Thank you for your consideration on the issue of protecting the public use of public waters. This decision on the closure of 1.5 square miles of LIS water from public use, is not just a LIS issue, but an issue for all waters in NYS if a precedent is set by any decision to allow Broadwater free and exclusive access to public water and the underwater land and to prohibit the public from any use of that 1.5 square miles of water.
The Federated Conservationists of Westchester County and all the people of Westchester, urge you to decide against Broadwater, and to continue the free access of the public to all the waters of New York State. It is the public that is paying to maintain water quality, therefore, it is the public that deserves the right to use all that water.
Cesare J. Manfredi, PE
President
I'm quoting it here, after ignoring most of the other statements and letters I've gotten over the months, because FCWC is my home team, so to speak, and because its president took the time to send it to me. But also because I like the sentiment: it's our water -- why should we give it away to a corporation?

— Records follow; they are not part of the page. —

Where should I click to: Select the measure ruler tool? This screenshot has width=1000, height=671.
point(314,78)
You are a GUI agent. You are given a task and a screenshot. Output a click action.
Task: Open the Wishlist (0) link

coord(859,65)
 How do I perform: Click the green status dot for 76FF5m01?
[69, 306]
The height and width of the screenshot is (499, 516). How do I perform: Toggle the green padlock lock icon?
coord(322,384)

Labels: Broadwater and New York State
4 Comments:
Tom,
You've phrased the issue as "Why should we give it away?" But putting it that way makes it sound like the 1.5 square miles is available for a price. I don't think that's your position, right?

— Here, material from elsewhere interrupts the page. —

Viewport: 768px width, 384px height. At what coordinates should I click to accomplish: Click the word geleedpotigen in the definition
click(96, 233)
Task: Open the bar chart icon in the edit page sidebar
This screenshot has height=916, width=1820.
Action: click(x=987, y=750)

Tom is phrasing it that way because that is the current Broadwater proposal. If Broadwater should ever offer to pay money there will be plenty of time-and weblog space-to condemn that too. But, the Public Trust Doctrine clearly prohibits the alienation and private use of public water and underwater lands without the legislature adopting a law and the Governor signing it. Broadwater has given us this stick, so let’s hit them with it.
Anonymous, er, Tom, er, Whoever,
Exactly. So saying "Why give it away" implies that it could be given away, when, really, it can't (because of the Public Trust Doctrine).
Forgive the semantic argument, because I know Tom is well-versed in all this. I just wanted it clarified for anyone who might have happened upon this issue and post for the first time. Otherwise, it sounds like that ridiculous Newsday editorial that ran a few weeks ago.
PS. How do you know Shell didn't already put money on the table (in the form of grants, fees, donations, PILOTs) and Spitzer came thisclose to going for it (ignoring the PTD)?
When I wrote "why give it away" it was basically a throw-away line, not meant to imply anything really (you have to remember that on the rare occasions when I post something while I'm at work, I knock it out fast so I can get back to what I'm paid to do) but pretty close to the way Anonymous interpreted it.
However it would make things interesting if real money came into play. I assume that if the state says yes to Broadwater, it will charge a fee for use of the Sound and the underwater land. Suppose that fee was a substantial proportion of the nitrogen removal costs for Nassau, Suffolk and Westchester -- say, half -- and that the money would go into a dedicated nitrogen-removal fund? We might look at Broadwater differently.
It's too late for that to happen and I wouldn't really want it to happen because I wouldn't want the state to negotiate away parts of the Sound. But it would change the way some of us look at things.
'By the way, I have a policy (that I don't always follow) of not letting anonymous comments go through unless I know who the person is and unless the comment is germane. In this case, I knew the commenter.